Approche thérapeutique à la syndémie de VIH
Une syndémie est une épidémie qui se caractérise par la convergence de problèmes sociaux et de santé qui agissent de manière synergique. Un résumé de récentes études de recherche démontre que les déterminants de la santé et les facteurs psychosociaux influencent fortement la possibilité d’être infecté par le VIH, la recherche d’un diagnostic et la conformité au traitement3. Parmi ces facteurs figurent les problèmes de logement, l’insécurité alimentaire, le harcèlement, la discrimination professionnelle, la dépression, la consommation abusive d’alcool et de drogues, la violence conjugale et sexuelle. Votre étudiant vous avoue que sa frustration semble soudainement très simpliste.

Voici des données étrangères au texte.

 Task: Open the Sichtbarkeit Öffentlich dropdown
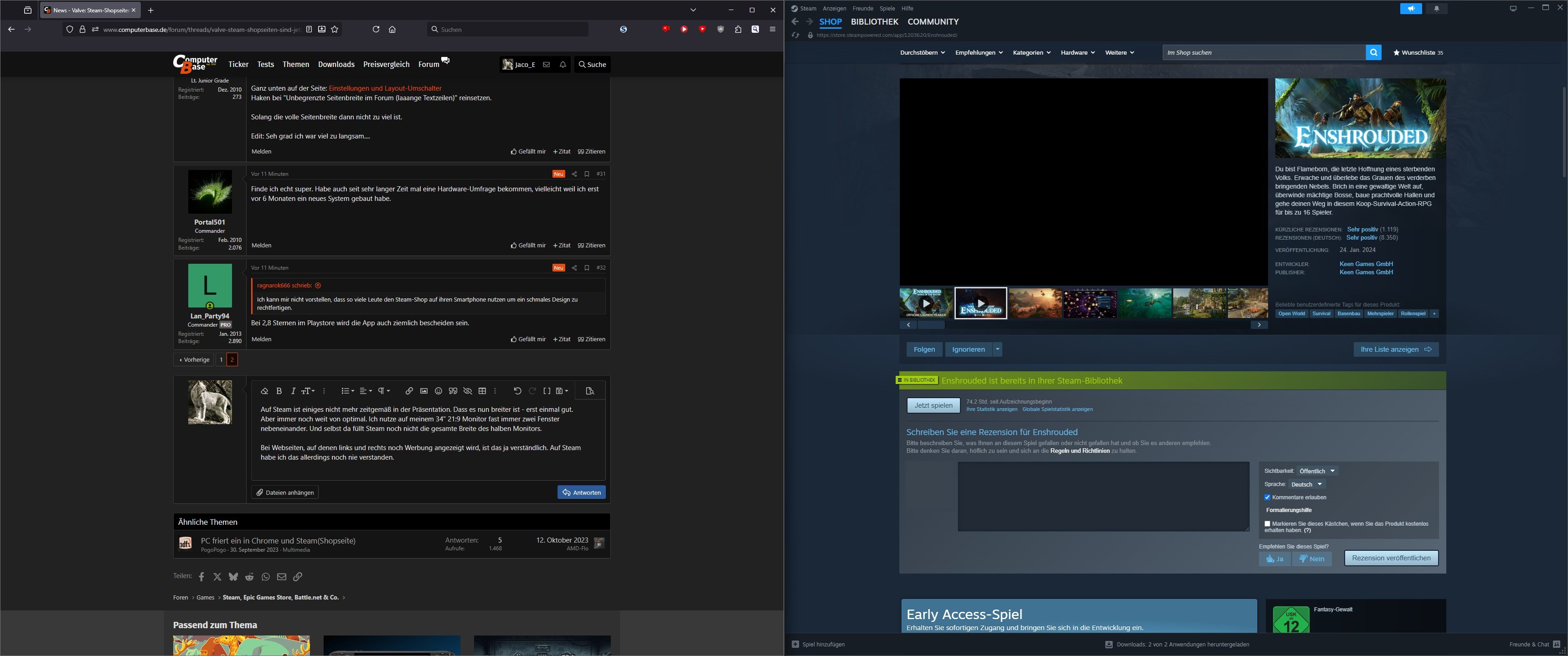1316,471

Il se rend compte maintenant que la non-conformité est un symptôme et qu’il est nécessaire de trouver les causes sousjacentes. Sa réponse vous satisfait et vous lui demandez ce qui pourrait être en cause dans le cas présent. L’étudiant soupçonne la toxicomanie et dit qu’il pourrait aussi faire un dépistage de la dépression et d’autres facteurs, mais il se demande ce qu’il est possible de faire à propos du logement et de l’insécurité alimentaire dans une clinique de soins primaires. Vous le rassurez que l’évaluation et un aiguillage approprié sont des éléments essentiels. Un tout nouveau domaine des sciences de la mise en oeuvre s’intéresse aux agencements d’interventions sociales et médicales qui pourraient être les plus efficaces pour les personnes touchées par une syndémie3. Vous suggérez à l’étudiant, que s’il comprend la situation du patient et s’il l’aide à se sentir en sécurité et à trouver une certaine stabilité sociale, il se pourrait que le patient reprenne son traitement. L’étudiant accepte d’explorer avec tact les causes potentielles amenant le patient à ne pas se conformer au traitement et de rechercher ensuite des options de demandes de consultation.
Les prochaines étapes
La Commission ONUSIDA-Lancet a affirmé que nous ne serons pas en mesure de contrôler le VIH si nous ne réglons pas la stigmatisation, la discrimination et les autres pressions sociales et structurelles qui ont transformé l’épidémie en syndémie4. Mais, il y a lieu de rester optimistes. Des chercheurs canadiens ont récemment conclu que, grâce à des efforts concertés et ciblés, à une insistance sur les programmes et les sciences de la mise en oeuvre et à une volonté de voir et de traiter le VIH comme un problème social autant qui biomédical, la quatrième décennie de VIH au Canada pourrait bien être la dernière3.